Gianni Infantino habría ofrecido a Marruecos la final del Mundial de 2030 a cambio de su respaldo político, según una información publicada por The Times. La propuesta, que todavía no ha sido confirmada oficialmente por la FIFA ni por las partes implicadas, se produciría mientras el presidente del organismo busca apoyos de cara a las elecciones de 2027.
El supuesto intercambio tendría una consecuencia directa para España. El torneo de 2030 será organizado conjuntamente por España, Portugal y Marruecos, junto con Argentina, Paraguay y Uruguay en el tramo inaugural. La designación de la sede de la final constituye uno de los principales focos de interés del campeonato y, hasta ahora, no existe una confirmación definitiva sobre el estadio que albergará el partido decisivo.
Una disputa que trasciende la sede
La información aparece en un momento especialmente delicado para Infantino. Su plan de vender una parte de los derechos comerciales de la Copa del Mundo a inversores privados ha encontrado una fuerte oposición dentro de la comunidad futbolística.

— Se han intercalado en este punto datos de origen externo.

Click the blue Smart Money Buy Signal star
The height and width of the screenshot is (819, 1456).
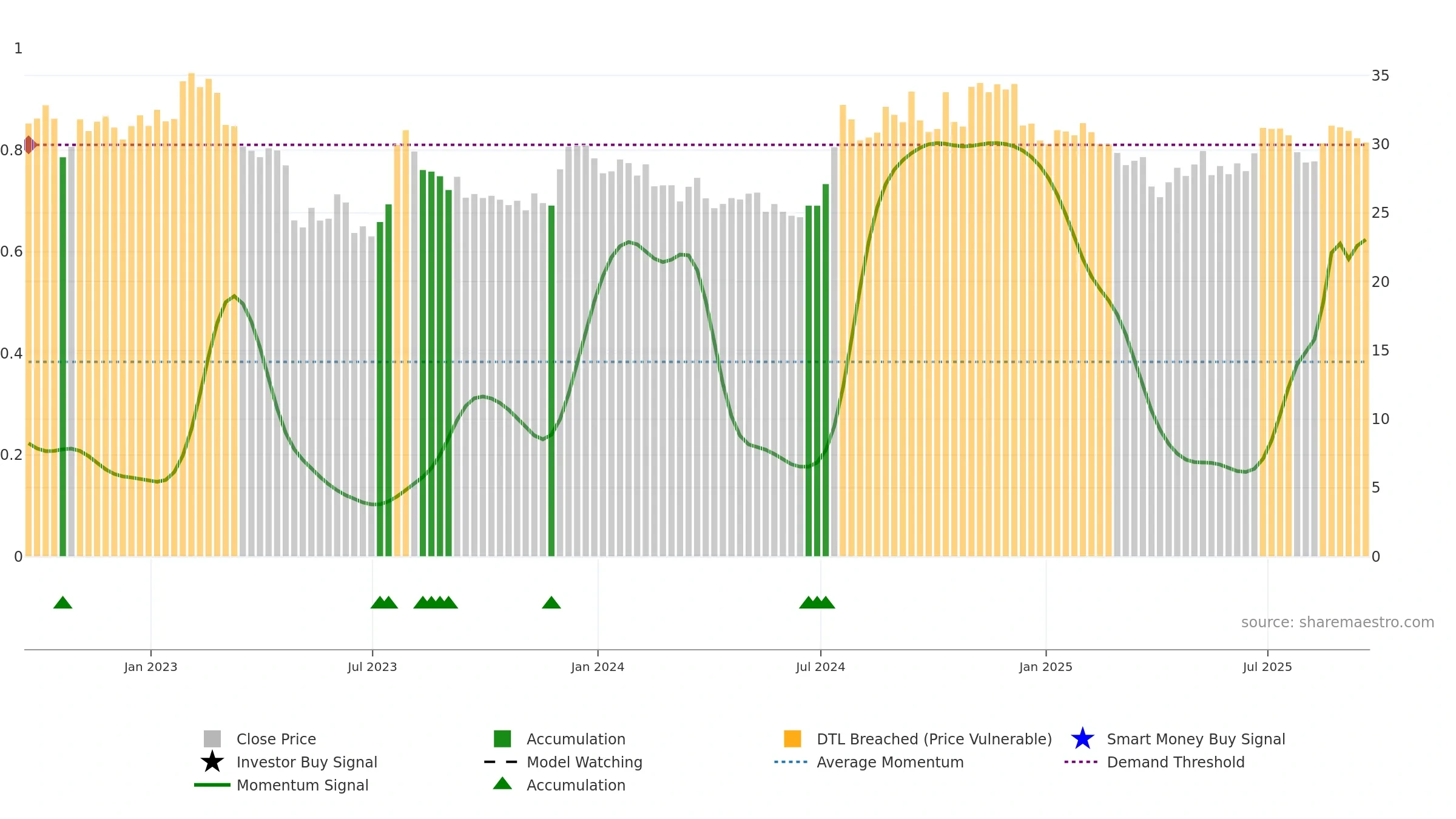coord(1082,739)
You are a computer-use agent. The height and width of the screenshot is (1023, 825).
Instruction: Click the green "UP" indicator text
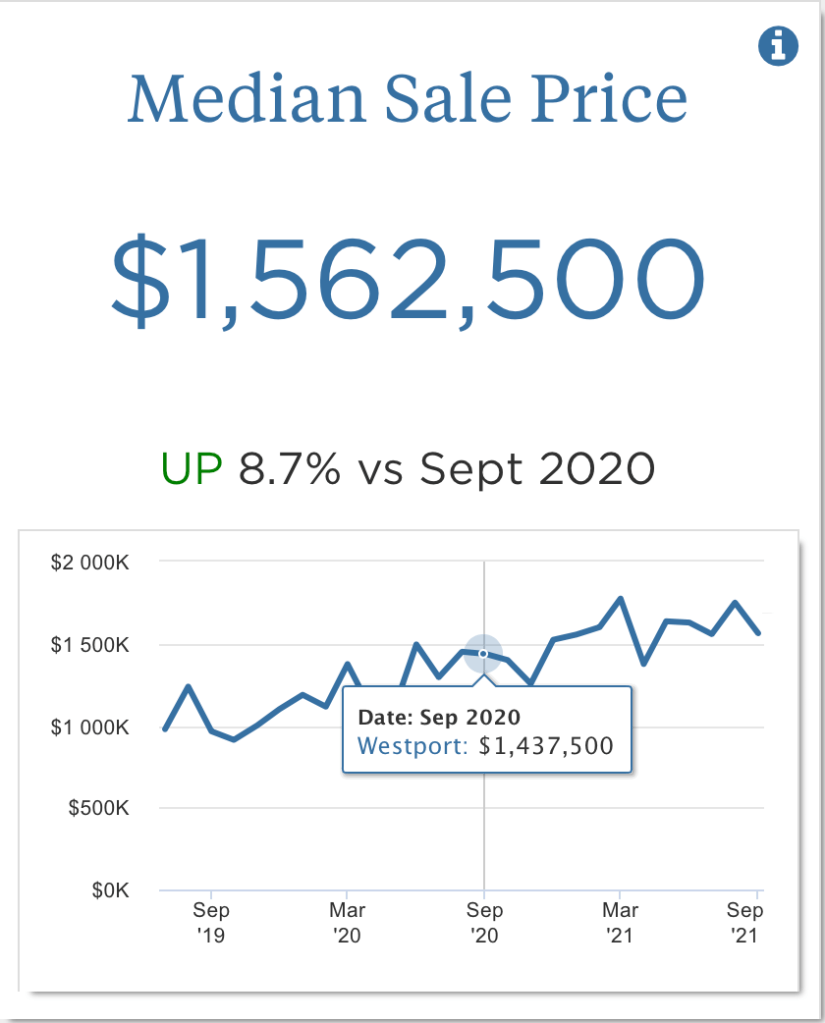tap(191, 468)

Ese rechazo podría haber acelerado la búsqueda de alianzas entre federaciones, convirtiendo las decisiones deportivas y comerciales en piezas de una batalla electoral.

Si el ofrecimiento existiera, no sería únicamente una cuestión protocolaria. La final concentra prestigio, ingresos, proyección internacional y capacidad de influencia para el país anfitrión. Para Marruecos, supondría elevar su peso dentro de una candidatura compartida; para España, abriría un conflicto institucional y político sobre el reparto de los partidos más relevantes del torneo.
Por ahora, el dato central es una acusación basada en fuentes periodísticas y no un acuerdo formal. La FIFA deberá aclarar si hubo negociaciones y bajo qué criterios se decidirá la final. La respuesta será determinante para medir hasta dónde llega la disputa por el poder antes de 2027 y si el Mundial de 2030 queda condicionado por esa pugna.